● Problem to work on
Nothing in the records may be changed; retype them in full.

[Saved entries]

--------------------------------

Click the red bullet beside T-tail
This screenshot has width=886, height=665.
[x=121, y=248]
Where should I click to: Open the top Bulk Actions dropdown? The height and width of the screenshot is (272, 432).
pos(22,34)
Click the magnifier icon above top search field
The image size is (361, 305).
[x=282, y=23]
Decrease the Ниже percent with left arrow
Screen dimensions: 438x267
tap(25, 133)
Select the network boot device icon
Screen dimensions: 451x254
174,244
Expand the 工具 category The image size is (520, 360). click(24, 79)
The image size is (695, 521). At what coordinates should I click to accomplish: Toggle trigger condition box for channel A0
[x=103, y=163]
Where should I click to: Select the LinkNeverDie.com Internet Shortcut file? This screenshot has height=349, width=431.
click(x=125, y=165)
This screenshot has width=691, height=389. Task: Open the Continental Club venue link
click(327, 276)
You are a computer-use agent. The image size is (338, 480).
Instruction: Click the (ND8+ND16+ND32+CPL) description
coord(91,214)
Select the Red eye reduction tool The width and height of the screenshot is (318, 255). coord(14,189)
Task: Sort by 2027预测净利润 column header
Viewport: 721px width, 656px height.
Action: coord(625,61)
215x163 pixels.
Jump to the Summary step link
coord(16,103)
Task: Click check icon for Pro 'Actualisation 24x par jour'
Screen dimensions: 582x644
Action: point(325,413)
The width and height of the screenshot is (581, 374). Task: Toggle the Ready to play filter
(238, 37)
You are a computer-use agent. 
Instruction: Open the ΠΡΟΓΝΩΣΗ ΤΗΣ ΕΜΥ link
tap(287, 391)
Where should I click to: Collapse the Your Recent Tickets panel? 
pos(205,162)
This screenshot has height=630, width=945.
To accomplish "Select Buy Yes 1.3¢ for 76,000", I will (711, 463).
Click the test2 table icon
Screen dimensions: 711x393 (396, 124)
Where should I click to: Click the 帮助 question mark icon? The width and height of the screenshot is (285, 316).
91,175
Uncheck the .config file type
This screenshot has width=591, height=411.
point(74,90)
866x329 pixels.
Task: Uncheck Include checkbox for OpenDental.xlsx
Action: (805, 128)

--------------------------------

● Result for this task
Click the red bullet beside T-tail
This screenshot has width=886, height=665.
[x=121, y=248]
Where should I click to: Open the top Bulk Actions dropdown? The height and width of the screenshot is (272, 432).
pos(22,34)
Click the magnifier icon above top search field
The image size is (361, 305).
[x=282, y=23]
Decrease the Ниже percent with left arrow
Screen dimensions: 438x267
tap(25, 133)
Select the network boot device icon
Screen dimensions: 451x254
174,244
Expand the 工具 category The image size is (520, 360). click(24, 79)
The image size is (695, 521). At what coordinates should I click to accomplish: Toggle trigger condition box for channel A0
[x=103, y=163]
Where should I click to: Select the LinkNeverDie.com Internet Shortcut file? This screenshot has height=349, width=431.
click(x=125, y=165)
This screenshot has width=691, height=389. Task: Open the Continental Club venue link
click(327, 276)
You are a computer-use agent. The image size is (338, 480).
Instruction: Click the (ND8+ND16+ND32+CPL) description
coord(91,214)
Select the Red eye reduction tool The width and height of the screenshot is (318, 255). coord(14,189)
Task: Sort by 2027预测净利润 column header
Viewport: 721px width, 656px height.
Action: coord(625,61)
215x163 pixels.
Jump to the Summary step link
coord(16,103)
Task: Click check icon for Pro 'Actualisation 24x par jour'
Screen dimensions: 582x644
Action: point(325,413)
The width and height of the screenshot is (581, 374). Task: Toggle the Ready to play filter
(238, 37)
You are a computer-use agent. 
Instruction: Open the ΠΡΟΓΝΩΣΗ ΤΗΣ ΕΜΥ link
tap(287, 391)
Where should I click to: Collapse the Your Recent Tickets panel? 
pos(205,162)
This screenshot has height=630, width=945.
To accomplish "Select Buy Yes 1.3¢ for 76,000", I will (711, 463).
Click the test2 table icon
Screen dimensions: 711x393 (396, 124)
Where should I click to: Click the 帮助 question mark icon? The width and height of the screenshot is (285, 316).
91,175
Uncheck the .config file type
This screenshot has width=591, height=411.
point(74,90)
866x329 pixels.
Task: Uncheck Include checkbox for OpenDental.xlsx
Action: (805, 128)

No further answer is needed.